* START Excerpted records *

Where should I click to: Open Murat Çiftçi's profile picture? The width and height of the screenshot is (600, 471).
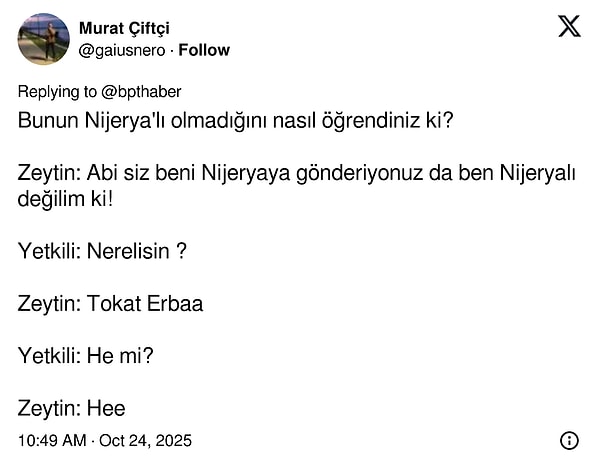44,40
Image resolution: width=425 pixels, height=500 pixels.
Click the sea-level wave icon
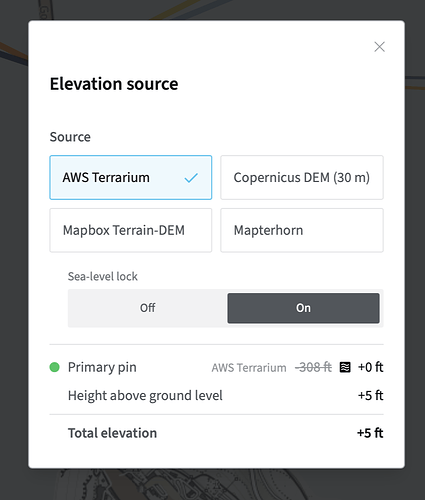point(345,367)
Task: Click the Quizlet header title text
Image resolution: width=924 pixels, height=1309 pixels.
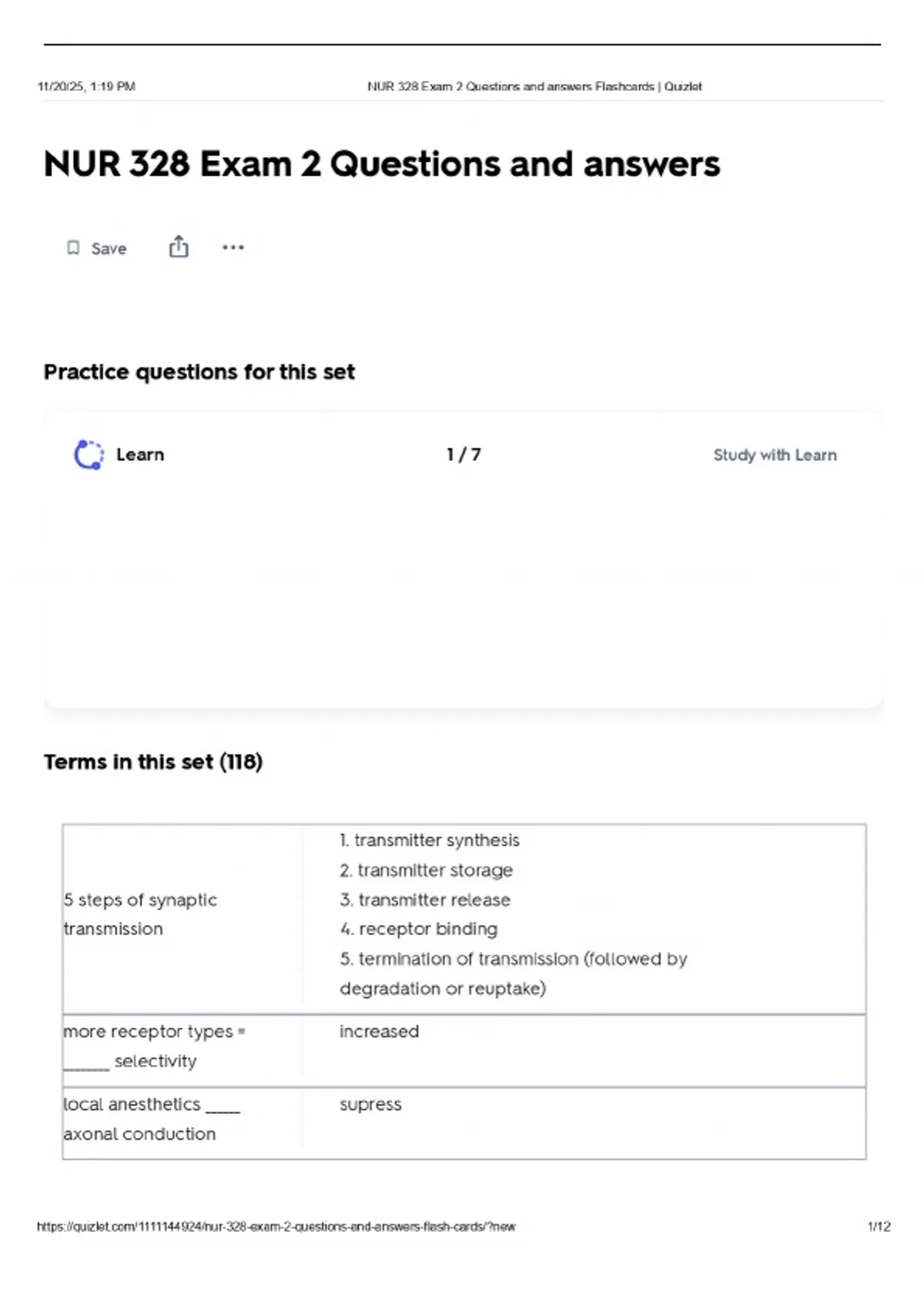Action: (534, 86)
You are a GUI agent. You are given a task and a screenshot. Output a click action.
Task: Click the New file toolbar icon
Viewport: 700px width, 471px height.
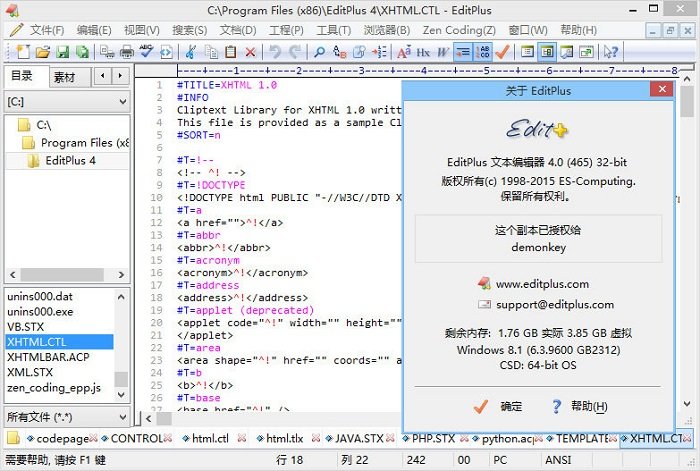(x=17, y=51)
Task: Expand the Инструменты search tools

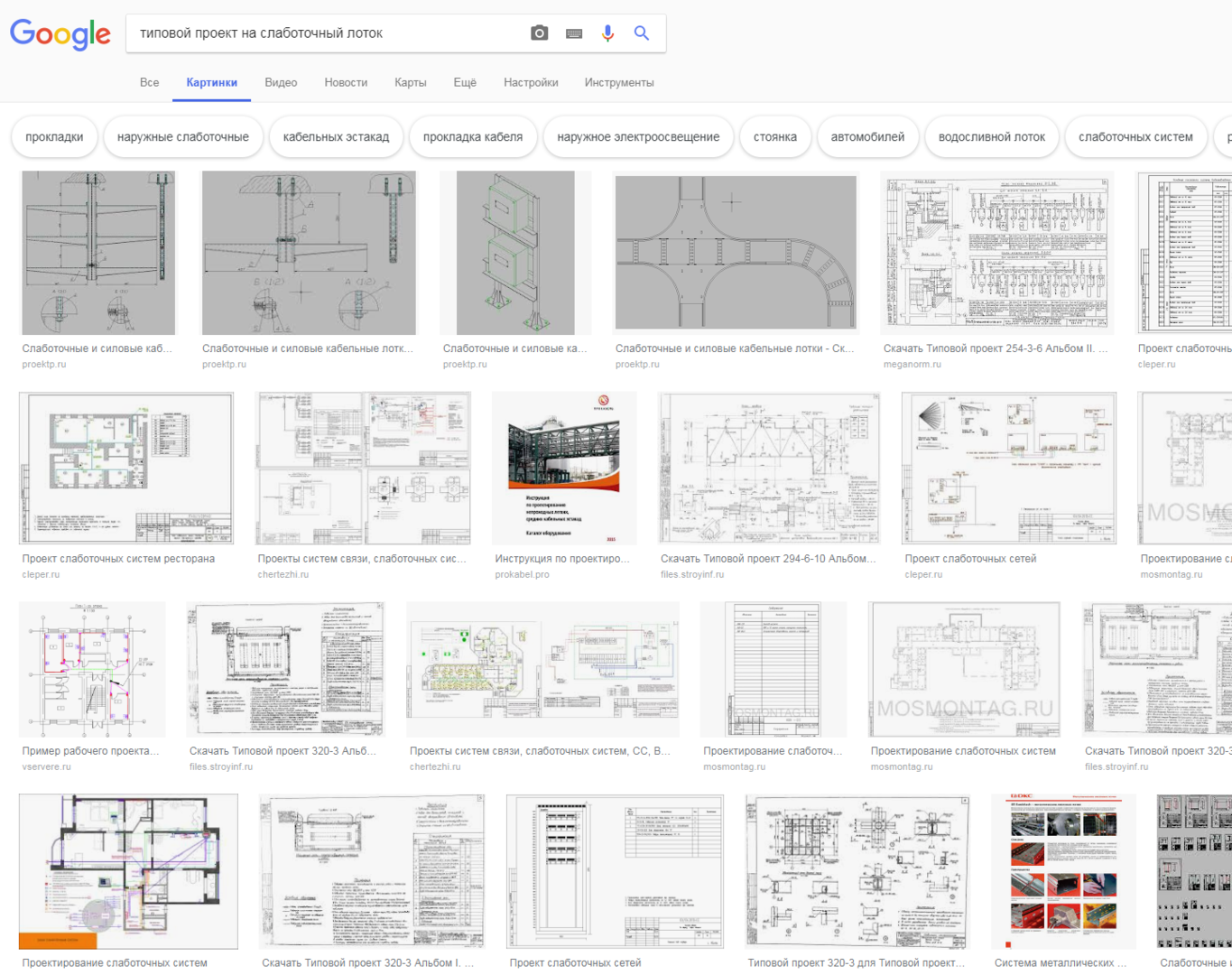Action: point(618,82)
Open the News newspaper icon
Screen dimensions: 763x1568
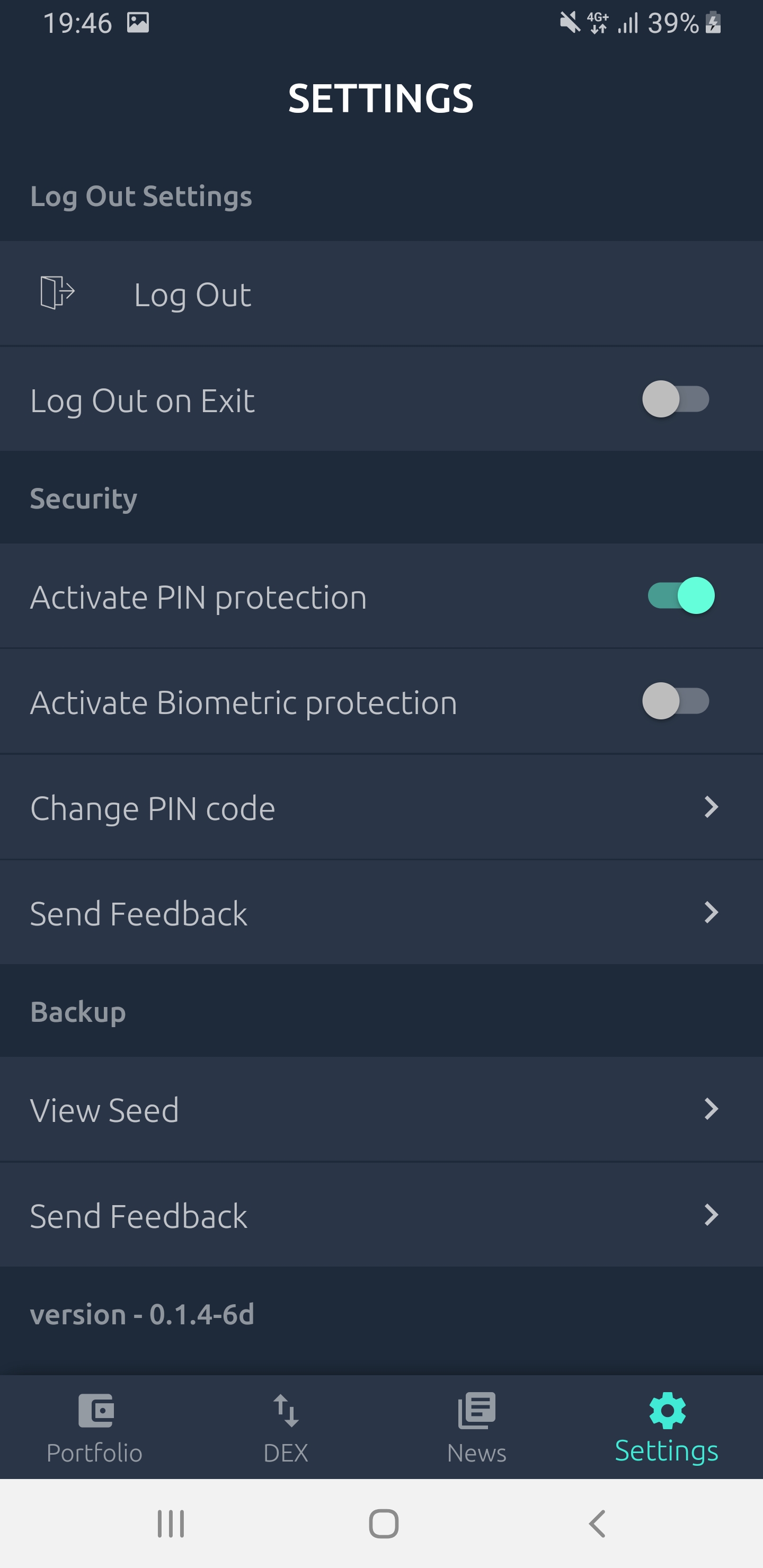(x=477, y=1410)
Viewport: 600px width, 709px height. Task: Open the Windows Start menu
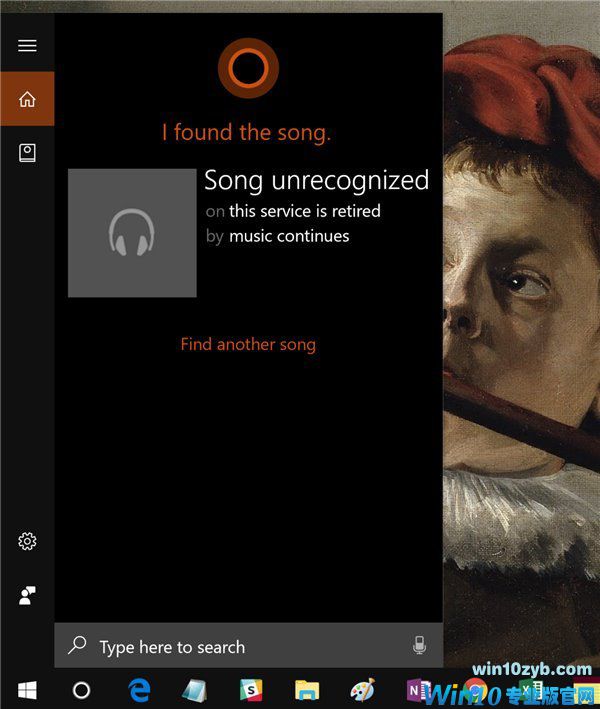[x=27, y=690]
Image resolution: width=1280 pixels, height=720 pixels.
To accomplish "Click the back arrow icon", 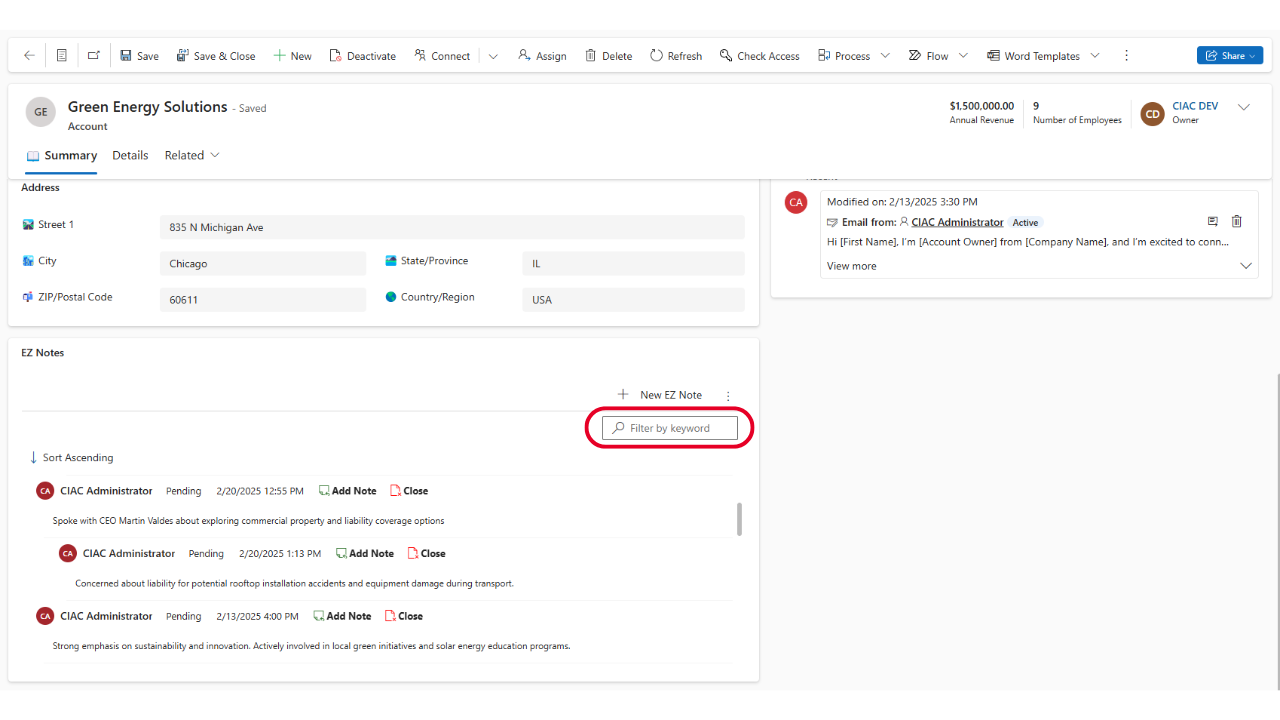I will 29,56.
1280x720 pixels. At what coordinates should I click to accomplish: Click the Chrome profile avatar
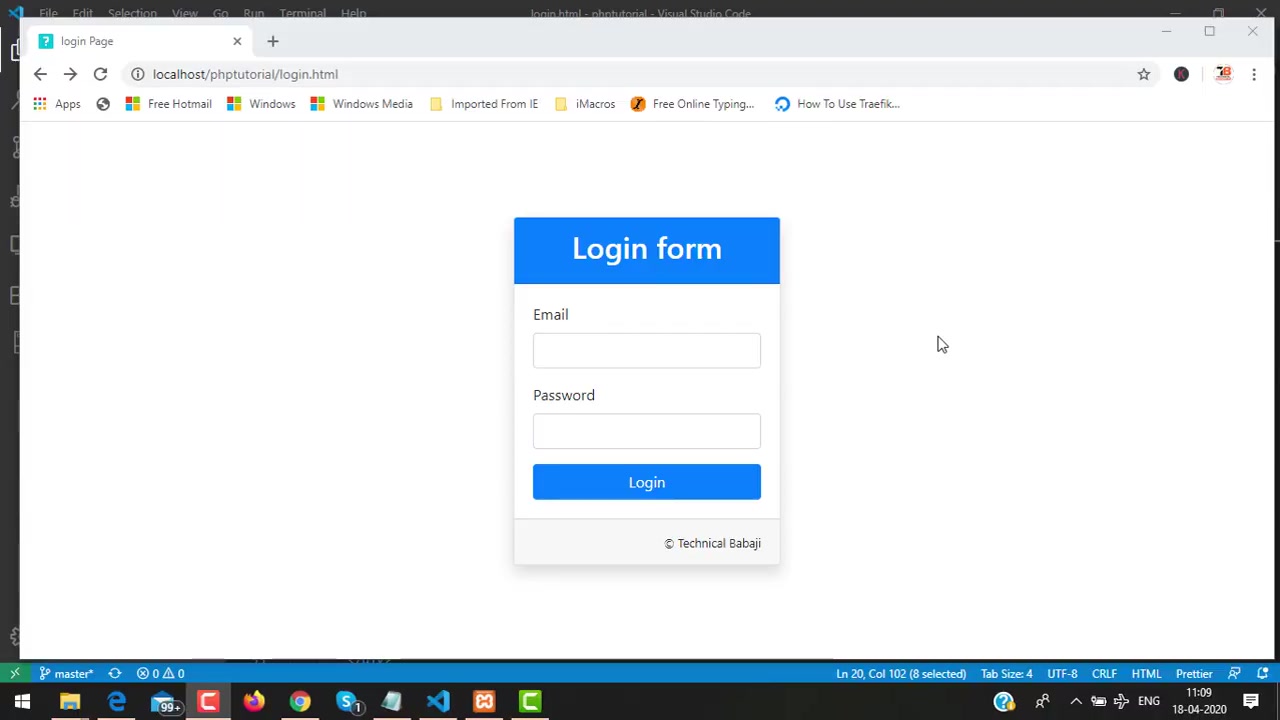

* END Excerpted records *

**What is asked**
Please write out the records again, word for word, from the start of the records through the line containing "Action: (534, 86)", leaving the pictures out.

**Answer to the exercise**
Where should I click to: Open Murat Çiftçi's profile picture? The width and height of the screenshot is (600, 471).
44,40
Image resolution: width=425 pixels, height=500 pixels.
Click the sea-level wave icon
point(345,367)
Task: Click the Quizlet header title text
Image resolution: width=924 pixels, height=1309 pixels.
Action: (534, 86)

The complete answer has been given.